● Kurzauftrag
Aktualisiere die Zeilen, beginnend mit der Zeile, die "I want to click on cancel-button: ОТМЕНА, so" enthält, und endend mit der Zeile, die "(220, 254)." enthält. Ersetze dabei "Identify the location of" durch "Determine the position of" und lass alles andere unverändert.

● Vorliegende Daten
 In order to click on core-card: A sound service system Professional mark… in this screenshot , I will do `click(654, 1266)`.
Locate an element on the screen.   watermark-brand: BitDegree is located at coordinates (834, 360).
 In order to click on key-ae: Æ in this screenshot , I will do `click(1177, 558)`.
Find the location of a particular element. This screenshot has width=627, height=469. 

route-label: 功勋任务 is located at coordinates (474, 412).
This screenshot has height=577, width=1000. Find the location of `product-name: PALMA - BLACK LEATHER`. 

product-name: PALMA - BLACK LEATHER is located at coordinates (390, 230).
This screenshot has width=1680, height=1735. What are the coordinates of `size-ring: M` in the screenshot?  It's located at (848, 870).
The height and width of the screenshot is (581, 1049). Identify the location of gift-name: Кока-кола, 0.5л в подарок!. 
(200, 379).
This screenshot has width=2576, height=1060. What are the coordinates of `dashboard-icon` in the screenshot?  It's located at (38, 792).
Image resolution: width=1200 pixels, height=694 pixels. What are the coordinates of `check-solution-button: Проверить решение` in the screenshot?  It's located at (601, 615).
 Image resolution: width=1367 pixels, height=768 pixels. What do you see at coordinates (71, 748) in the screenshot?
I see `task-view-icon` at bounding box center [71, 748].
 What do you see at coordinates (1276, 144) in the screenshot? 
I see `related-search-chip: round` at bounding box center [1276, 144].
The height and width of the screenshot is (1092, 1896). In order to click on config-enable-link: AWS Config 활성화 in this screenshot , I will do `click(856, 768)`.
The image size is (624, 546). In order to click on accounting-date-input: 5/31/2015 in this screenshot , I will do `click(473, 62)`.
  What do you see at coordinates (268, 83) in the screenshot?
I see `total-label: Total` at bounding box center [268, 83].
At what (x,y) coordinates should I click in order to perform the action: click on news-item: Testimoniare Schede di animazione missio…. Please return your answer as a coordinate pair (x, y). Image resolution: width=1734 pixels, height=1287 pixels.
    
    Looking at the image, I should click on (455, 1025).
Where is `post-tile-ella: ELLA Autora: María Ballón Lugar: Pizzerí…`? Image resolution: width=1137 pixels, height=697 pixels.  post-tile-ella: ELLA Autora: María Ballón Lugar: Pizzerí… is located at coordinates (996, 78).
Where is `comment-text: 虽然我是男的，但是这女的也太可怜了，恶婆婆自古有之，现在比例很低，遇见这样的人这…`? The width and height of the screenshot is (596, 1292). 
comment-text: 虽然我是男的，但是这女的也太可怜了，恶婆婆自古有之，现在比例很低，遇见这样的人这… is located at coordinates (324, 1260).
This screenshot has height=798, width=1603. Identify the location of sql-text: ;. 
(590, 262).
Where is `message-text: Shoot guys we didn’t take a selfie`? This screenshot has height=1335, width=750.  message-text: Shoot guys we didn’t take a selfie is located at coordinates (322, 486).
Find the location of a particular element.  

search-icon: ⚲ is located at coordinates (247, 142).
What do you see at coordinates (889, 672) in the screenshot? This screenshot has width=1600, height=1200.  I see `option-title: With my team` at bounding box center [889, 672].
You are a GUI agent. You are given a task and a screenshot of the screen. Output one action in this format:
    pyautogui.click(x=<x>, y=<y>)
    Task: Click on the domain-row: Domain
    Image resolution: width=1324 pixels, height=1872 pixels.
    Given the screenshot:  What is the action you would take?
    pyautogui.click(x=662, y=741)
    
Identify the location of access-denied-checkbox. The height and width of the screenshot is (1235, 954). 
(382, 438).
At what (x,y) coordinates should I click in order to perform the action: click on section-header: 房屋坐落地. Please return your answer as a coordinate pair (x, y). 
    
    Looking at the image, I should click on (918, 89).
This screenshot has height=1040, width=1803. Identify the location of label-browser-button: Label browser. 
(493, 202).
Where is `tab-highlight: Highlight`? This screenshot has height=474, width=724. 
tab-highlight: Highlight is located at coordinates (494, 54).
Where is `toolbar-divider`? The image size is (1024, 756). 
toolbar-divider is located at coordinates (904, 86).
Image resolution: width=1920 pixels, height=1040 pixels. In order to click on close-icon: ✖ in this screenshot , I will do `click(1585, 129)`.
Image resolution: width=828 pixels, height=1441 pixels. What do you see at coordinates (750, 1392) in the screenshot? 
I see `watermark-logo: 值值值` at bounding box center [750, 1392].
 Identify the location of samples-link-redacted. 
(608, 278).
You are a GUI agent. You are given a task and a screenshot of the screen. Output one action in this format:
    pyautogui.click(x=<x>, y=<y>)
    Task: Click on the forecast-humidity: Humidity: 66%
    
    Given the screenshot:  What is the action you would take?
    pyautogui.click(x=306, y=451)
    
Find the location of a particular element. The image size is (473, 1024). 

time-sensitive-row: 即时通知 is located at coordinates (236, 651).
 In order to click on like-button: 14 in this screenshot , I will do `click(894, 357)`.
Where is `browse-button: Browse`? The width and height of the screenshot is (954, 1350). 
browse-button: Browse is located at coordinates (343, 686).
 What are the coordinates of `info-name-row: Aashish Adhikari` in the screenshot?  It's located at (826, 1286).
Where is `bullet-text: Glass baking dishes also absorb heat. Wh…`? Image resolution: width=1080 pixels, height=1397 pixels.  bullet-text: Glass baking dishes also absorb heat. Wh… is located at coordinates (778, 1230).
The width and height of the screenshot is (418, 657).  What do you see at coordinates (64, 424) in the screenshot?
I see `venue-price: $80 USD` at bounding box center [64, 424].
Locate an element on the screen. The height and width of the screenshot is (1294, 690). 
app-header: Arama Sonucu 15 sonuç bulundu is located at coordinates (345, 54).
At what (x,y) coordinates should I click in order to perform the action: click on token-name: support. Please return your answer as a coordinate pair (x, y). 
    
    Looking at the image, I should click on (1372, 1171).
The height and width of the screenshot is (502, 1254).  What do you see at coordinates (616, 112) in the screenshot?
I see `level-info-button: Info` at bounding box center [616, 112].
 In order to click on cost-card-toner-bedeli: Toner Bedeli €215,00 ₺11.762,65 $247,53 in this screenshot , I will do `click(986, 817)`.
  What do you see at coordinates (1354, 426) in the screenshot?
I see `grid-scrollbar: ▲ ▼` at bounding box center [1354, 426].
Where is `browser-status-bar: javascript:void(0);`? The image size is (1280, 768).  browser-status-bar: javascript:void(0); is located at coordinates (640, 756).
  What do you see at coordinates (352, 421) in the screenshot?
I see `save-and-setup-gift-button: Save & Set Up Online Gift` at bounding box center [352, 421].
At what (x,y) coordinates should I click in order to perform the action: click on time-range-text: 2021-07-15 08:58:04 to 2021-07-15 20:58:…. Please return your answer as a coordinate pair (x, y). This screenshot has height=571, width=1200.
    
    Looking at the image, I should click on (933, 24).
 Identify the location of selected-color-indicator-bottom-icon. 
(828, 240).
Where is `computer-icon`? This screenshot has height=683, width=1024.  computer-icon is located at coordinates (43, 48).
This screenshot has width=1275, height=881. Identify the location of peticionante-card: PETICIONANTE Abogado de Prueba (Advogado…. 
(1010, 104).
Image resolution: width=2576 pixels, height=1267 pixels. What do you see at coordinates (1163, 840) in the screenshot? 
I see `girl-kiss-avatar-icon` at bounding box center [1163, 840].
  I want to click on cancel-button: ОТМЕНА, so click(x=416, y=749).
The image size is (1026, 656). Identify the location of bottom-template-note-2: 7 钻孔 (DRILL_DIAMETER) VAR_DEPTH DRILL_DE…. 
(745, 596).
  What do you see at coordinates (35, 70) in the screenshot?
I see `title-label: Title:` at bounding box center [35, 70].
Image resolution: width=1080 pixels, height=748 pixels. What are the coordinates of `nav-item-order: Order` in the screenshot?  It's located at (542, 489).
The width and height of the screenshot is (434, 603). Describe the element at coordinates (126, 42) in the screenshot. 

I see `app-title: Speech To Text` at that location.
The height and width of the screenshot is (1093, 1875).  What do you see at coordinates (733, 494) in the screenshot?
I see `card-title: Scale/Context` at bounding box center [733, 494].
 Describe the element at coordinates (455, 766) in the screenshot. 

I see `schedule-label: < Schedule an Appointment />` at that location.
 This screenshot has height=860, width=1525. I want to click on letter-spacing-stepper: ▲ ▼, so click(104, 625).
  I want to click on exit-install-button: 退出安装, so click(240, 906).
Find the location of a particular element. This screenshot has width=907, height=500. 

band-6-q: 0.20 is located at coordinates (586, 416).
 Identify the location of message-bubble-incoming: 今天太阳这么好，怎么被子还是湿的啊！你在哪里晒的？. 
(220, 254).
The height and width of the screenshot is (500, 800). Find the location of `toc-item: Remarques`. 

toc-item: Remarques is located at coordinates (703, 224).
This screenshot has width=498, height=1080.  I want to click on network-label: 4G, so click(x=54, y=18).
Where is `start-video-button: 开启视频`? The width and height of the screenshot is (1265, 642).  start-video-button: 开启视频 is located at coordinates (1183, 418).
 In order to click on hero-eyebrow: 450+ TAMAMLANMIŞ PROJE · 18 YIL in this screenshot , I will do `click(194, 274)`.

● Lösung der Übung
  I want to click on cancel-button: ОТМЕНА, so click(x=416, y=749).
The image size is (1026, 656). Determine the position of bottom-template-note-2: 7 钻孔 (DRILL_DIAMETER) VAR_DEPTH DRILL_DE…. 
(745, 596).
  What do you see at coordinates (35, 70) in the screenshot?
I see `title-label: Title:` at bounding box center [35, 70].
Image resolution: width=1080 pixels, height=748 pixels. What are the coordinates of `nav-item-order: Order` in the screenshot?  It's located at (542, 489).
The width and height of the screenshot is (434, 603). Describe the element at coordinates (126, 42) in the screenshot. 

I see `app-title: Speech To Text` at that location.
The height and width of the screenshot is (1093, 1875).  What do you see at coordinates (733, 494) in the screenshot?
I see `card-title: Scale/Context` at bounding box center [733, 494].
 Describe the element at coordinates (455, 766) in the screenshot. 

I see `schedule-label: < Schedule an Appointment />` at that location.
 This screenshot has height=860, width=1525. I want to click on letter-spacing-stepper: ▲ ▼, so click(104, 625).
  I want to click on exit-install-button: 退出安装, so click(240, 906).
Find the location of a particular element. This screenshot has width=907, height=500. 

band-6-q: 0.20 is located at coordinates (586, 416).
 Determine the position of message-bubble-incoming: 今天太阳这么好，怎么被子还是湿的啊！你在哪里晒的？. 
(220, 254).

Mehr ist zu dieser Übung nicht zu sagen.